Report finds grim urban grad rate
WASHINGTON – Seventeen of the nation’s 50 largest cities had high school graduation rates lower than 50 percent, with the lowest graduation rates reported in Detroit, Indianapolis and Cleveland, according to a report released today.
The report, issued by America’s Promise Alliance, found that about half of the students served by public school systems in the nation’s largest cities receive diplomas. Students in suburban and rural public high schools were more likely to graduate than their counterparts in urban public high schools, the researchers said.
Nationally, about 70 percent of students graduate on time with a regular diploma, and about 1.2 million students drop out annually.
“When more than 1 million students a year drop out of high school, it’s more than a problem – it’s a catastrophe,” said former Secretary of State Colin Powell, founding chairman of the alliance.
His wife, Alma Powell, chairwoman of the alliance, said students need to graduate with skills that will help them in higher education and beyond. “We must invest in the whole child, and that means finding solutions that involve the family, the school and the community.”
The group, joining Education Secretary Margaret Spellings at a news conference today, was announcing plans to hold summits in every state during the next two years on ways to better prepare students for college and the work force.
The report found troubling data on the prospects of urban public high school students getting to college. In Detroit’s public schools, 24.9 percent of the students graduated from high school, while 30.5 percent graduated in Indianapolis Public Schools and 34.1 percent received diplomas in the Cleveland Municipal City School District.
Many metropolitan areas also showed a considerable gap in the graduation rates between their inner-city schools and the surrounding suburbs. Researchers found, for example, that 81.5 percent of the public school students in Baltimore’s suburbs graduate, compared with 34.6 percent in the city schools.
In Ohio, nearly 83 percent of public high school students in suburban Columbus graduate while 78.1 percent in suburban Cleveland earn their diplomas, well above their local city schools.

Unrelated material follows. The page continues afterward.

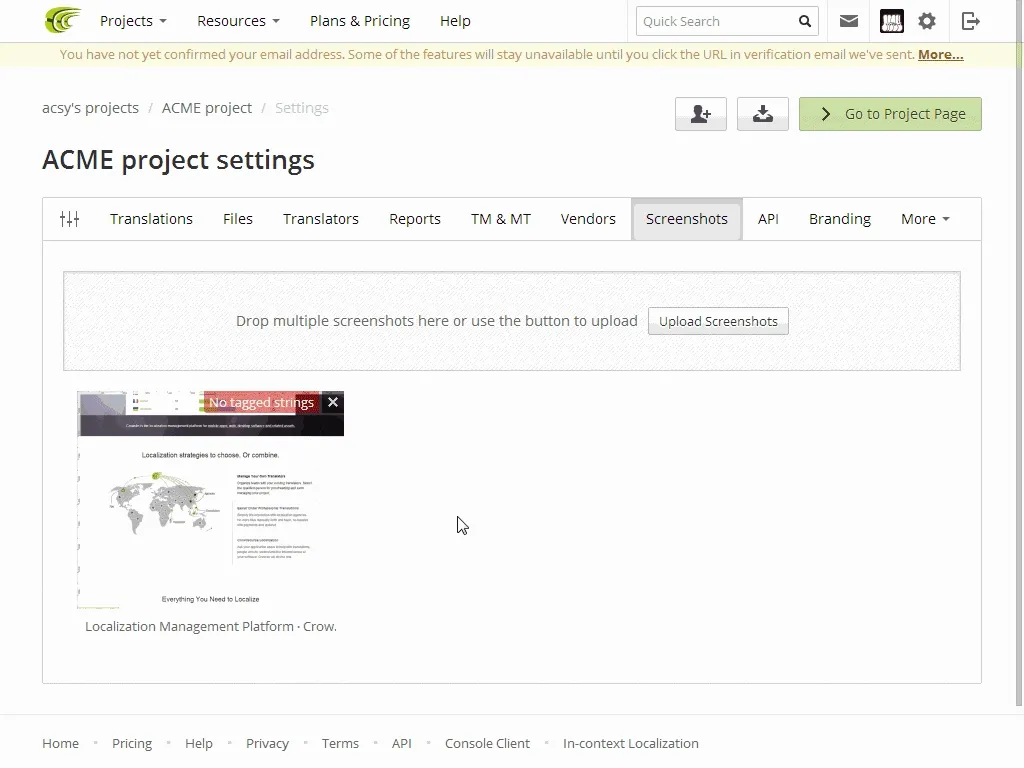Click the invite people icon button

(x=700, y=114)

Ohio Department of Education spokesman Scott Blake said the state delays its estimates by a few months so it can include summer graduates. He said Columbus graduated 60.6 percent of its students in 2003-2004, rather than the 40.9 percent the study calculated.

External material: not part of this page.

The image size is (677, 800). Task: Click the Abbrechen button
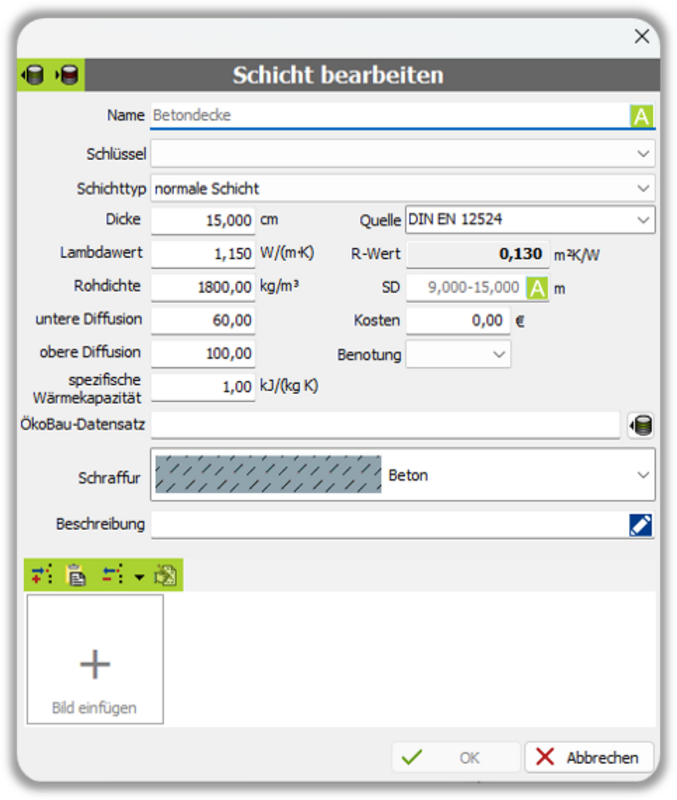(589, 758)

By Ohio’s reckoning, Columbus has improved each year since the 2001-2002 school year, with 72.9 percent of students graduating in 2005-2006, Columbus Public Schools spokesman Jeff Warner said.

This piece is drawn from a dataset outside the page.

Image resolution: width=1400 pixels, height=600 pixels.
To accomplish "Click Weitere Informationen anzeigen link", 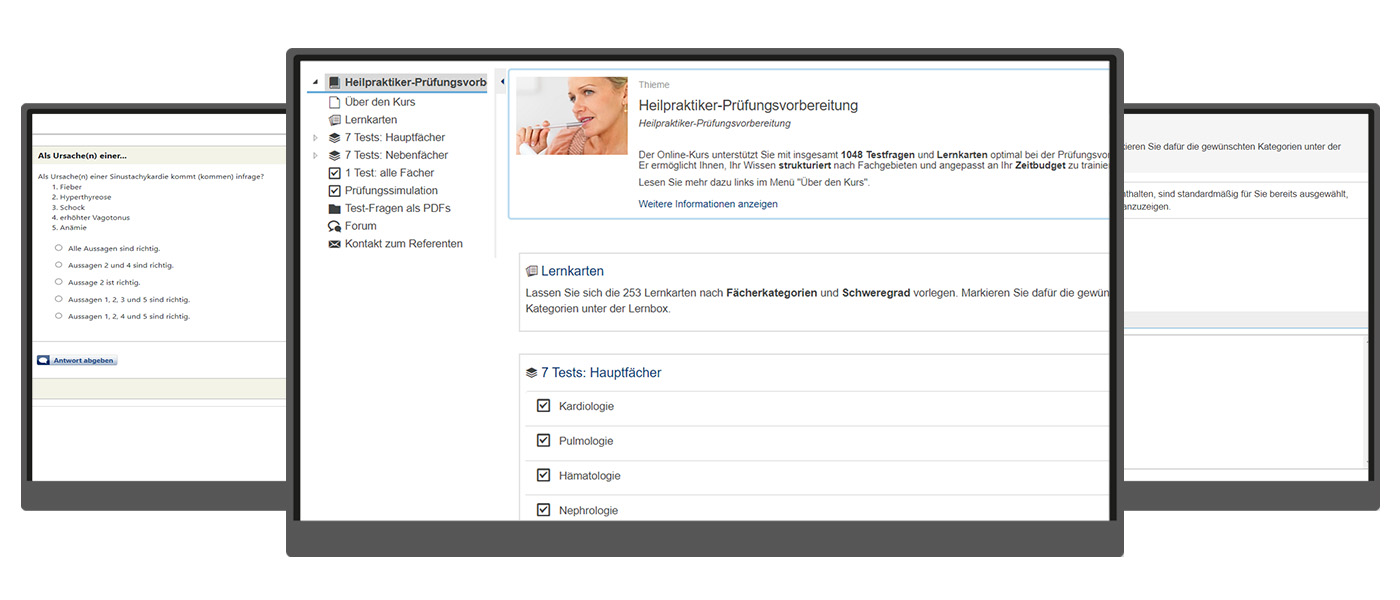I will pos(708,204).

Warner said the gains were partly because of after-school and weekend tutoring, coordinated literacy programs in the district’s elementary schools and bolstered English-as-a-second-language programs.
Spellings has called for requiring states to provide graduation data in a more uniform way under the renewal of the No Child Left Behind law pending in Congress.
The research was conducted by Editorial Projects in Education, a Bethesda, Md., nonprofit organization, with support from America’s Promise Alliance and the Bill & Melinda Gates Foundation.